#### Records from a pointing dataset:
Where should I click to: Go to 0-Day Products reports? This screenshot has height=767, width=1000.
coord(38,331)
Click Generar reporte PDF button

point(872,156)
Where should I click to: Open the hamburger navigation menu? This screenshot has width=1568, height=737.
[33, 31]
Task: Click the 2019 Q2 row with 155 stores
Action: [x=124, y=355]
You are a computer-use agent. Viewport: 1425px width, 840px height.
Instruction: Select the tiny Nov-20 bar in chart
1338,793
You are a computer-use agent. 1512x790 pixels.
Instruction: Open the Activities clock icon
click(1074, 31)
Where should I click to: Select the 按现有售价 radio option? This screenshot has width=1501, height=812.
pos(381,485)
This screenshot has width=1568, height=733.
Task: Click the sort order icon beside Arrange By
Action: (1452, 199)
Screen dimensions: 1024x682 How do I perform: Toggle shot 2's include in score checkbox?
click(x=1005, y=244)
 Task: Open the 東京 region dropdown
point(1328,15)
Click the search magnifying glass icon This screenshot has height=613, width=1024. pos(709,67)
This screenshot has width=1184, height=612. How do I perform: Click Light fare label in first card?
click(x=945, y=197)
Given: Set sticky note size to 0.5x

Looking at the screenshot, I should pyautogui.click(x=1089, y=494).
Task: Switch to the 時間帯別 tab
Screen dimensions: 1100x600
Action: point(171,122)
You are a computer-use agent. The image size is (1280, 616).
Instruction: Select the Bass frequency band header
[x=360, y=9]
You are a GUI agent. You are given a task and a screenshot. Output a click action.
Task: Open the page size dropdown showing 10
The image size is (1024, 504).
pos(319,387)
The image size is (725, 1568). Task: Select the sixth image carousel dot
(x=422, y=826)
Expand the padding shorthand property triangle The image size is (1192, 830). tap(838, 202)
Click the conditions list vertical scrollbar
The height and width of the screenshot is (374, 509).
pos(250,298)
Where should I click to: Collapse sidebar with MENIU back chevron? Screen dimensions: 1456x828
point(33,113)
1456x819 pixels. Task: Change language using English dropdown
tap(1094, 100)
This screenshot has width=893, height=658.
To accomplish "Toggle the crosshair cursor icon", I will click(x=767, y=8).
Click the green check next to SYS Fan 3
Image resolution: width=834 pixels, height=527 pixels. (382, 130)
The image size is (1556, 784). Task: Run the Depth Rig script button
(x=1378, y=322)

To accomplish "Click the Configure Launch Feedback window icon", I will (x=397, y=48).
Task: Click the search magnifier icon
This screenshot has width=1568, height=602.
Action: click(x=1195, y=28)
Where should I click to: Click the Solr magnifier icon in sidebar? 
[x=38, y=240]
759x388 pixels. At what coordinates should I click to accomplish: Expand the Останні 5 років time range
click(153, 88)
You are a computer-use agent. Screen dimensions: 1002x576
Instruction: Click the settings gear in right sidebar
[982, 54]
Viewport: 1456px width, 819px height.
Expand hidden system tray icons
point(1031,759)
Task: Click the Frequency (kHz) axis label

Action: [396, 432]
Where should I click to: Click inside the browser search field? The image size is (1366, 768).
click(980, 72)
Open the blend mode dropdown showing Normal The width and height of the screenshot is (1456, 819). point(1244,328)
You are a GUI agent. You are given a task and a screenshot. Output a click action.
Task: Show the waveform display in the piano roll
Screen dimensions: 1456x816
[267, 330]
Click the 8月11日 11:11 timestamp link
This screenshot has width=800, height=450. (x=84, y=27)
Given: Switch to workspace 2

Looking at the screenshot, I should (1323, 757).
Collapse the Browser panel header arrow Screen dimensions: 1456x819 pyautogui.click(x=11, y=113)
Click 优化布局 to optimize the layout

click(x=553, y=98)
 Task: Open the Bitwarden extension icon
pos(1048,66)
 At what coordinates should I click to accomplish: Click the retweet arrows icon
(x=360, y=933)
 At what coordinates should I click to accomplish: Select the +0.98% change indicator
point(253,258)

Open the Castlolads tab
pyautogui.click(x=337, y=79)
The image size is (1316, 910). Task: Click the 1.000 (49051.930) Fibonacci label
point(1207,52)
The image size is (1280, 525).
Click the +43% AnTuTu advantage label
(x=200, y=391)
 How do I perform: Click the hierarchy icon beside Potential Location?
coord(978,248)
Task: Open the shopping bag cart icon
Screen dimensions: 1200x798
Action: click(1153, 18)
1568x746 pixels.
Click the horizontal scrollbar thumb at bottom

#### What to produce:
Which lines in the records above contain the string "should"? Pull out each of them in full. Uppercase and lowercase count as different.

#### Output of the exercise:
Where should I click to: Go to 0-Day Products reports? This screenshot has height=767, width=1000.
Where should I click to: Open the hamburger navigation menu? This screenshot has width=1568, height=737.
Where should I click to: Select the 按现有售价 radio option? This screenshot has width=1501, height=812.
Looking at the screenshot, I should pyautogui.click(x=1089, y=494).
Where should I click to: Collapse sidebar with MENIU back chevron? Screen dimensions: 1456x828
Where should I click to: Click the Solr magnifier icon in sidebar? 
759x388 pixels. At what coordinates should I click to accomplish: Expand the Останні 5 років time range
Where should I click to: Click inside the browser search field? The image size is (1366, 768).
Looking at the screenshot, I should (1323, 757).
 At what coordinates should I click to accomplish: Click the retweet arrows icon
 At what coordinates should I click to accomplish: Select the +0.98% change indicator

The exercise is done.